Le pressioni su Hamas e la partenza dalla Siria

Memo. Prima che scoppiasse il conflitto in Siria, il capo dell’ufficio politico di Hamas, Khaled Mesha’al, aveva contattato la presidenza di Damasco per informarla dell’assoluta necessità che il regime implementasse al più presto riforme politiche radicali, avvertendo che l’ondata di rivolte diffusasi nel mondo arabo non si sarebbe certo fermata al confine siriano.

Damasco però non ha accolto l’avvertimento dichiarando che “l’opposizione in Siria è di diversa tipologia” e che pertanto non sarebbe mai arrivata al punto di ribellarsi al governo. L’insurrezione del popolo siriano ha colto dunque di sorpresa il regime, stupendo il mondo intero per il suo forte senso patriottico, il suo spirito di sacrificio e di resistenza.

Per comprendere per che cosa l’opposizione siriana stia combattendo, bisogna conoscere il tipo di regime, le forme di sicurezza e settarismo che esistono nel paese mediorientale.

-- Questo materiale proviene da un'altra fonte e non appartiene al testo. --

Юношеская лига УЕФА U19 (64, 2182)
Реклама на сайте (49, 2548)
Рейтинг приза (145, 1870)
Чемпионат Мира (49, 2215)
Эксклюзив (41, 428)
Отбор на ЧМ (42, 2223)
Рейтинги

La loro rivoluzione è espressione dell’eroismo che affronta un regime sanguinario, sostenuto dalla quasi totalità della minoranza alawita, così come di altre, preoccupate dal futuro. Persino una limitata porzione della comunità sunnita ha deciso di schierarsi dalla parte del regime, temendo che la posizione di privilegio guadagnata negli ultimi decenni possa essere compromessa da un’eventuale caduta del governo.

Subito dopo lo scoppio della rivoluzione, il governo di Damasco ha ufficialmente chiesto ad Hamas di chiarire la propria posizione in merito a quanto stava avvenendo. Il movimento palestinese aveva risposto che l’alleanza con Assad riguardava la politica d’opposizione a Israele e non certo la repressione del popolo siriano insorto. Hamas ha poi rilasciato una dichiarazione ufficiale di neutralità, che Damasco ha considerato un tradimento.

Da quel momento, il movimento palestinese è stato sottoposto a continue pressioni finalizzate a fare in modo che Hamas cambiasse la propria posizione rispetto a quella manifestata tramite la suddetta dichiarazione. Ogni invito in tal senso è però stato rifiutato costringendo l’Iran ad intervenire direttamente nel tentativo di forzare la mano al movimento palestinese, minacciandolo di sospendere il proprio supporto economico necessario al proseguimento dell’opposizione nella Striscia di Gaza. Hamas ha però resistito alle pressioni portando l’Iran a sospendere parte del proprio supporto.

Le relazioni tra i due governi non sono più le stesse ed è improbabile che la situazione cambi nonostante la recente visita del presidente palestinese Isma’il Haniyah a Teheran, finalizzata alla pianificazione delle strategie per il supporto iraniano alla Striscia di Gaza. Quest’ultimo rappresenta infatti il sostegno principale all’opposizione palestinese, ben superiore al sostegno arabo, e ora si rende indispensabile una compensazione da parte turca e araba.

Hamas stesso si è ritrovato in una situazione difficile al momento dell’esplosione del conflitto siriano e non ha avuto altra scelta se non quella di assumere una posizione di neutralità. Non sarebbe stato possibile onorare l’alleanza con Damasco, posto che il principio fondamentale su cui si basa l’azione del movimento è quello del sostegno ai popoli che lottano per la libertà.

Hamas, peraltro, non ha fatto mancare il proprio supporto al regime siriano in molte precedenti situazioni di crisi. I siriani hanno spesso ospitato esponenti del movimento, non mancando mai di palesare il proprio attaccamento per la Palestina e il proprio schieramento in favore della resistenza del Movimento islamico palstinese. I siriani non hanno espresso alcun parere sulla resistenza di Hezbollah da posizioni settarie, prodigandosi inoltre ad ospitare nelle proprie abitazioni i rifugiati sciiti libanesi durante la guerra del luglio 2006.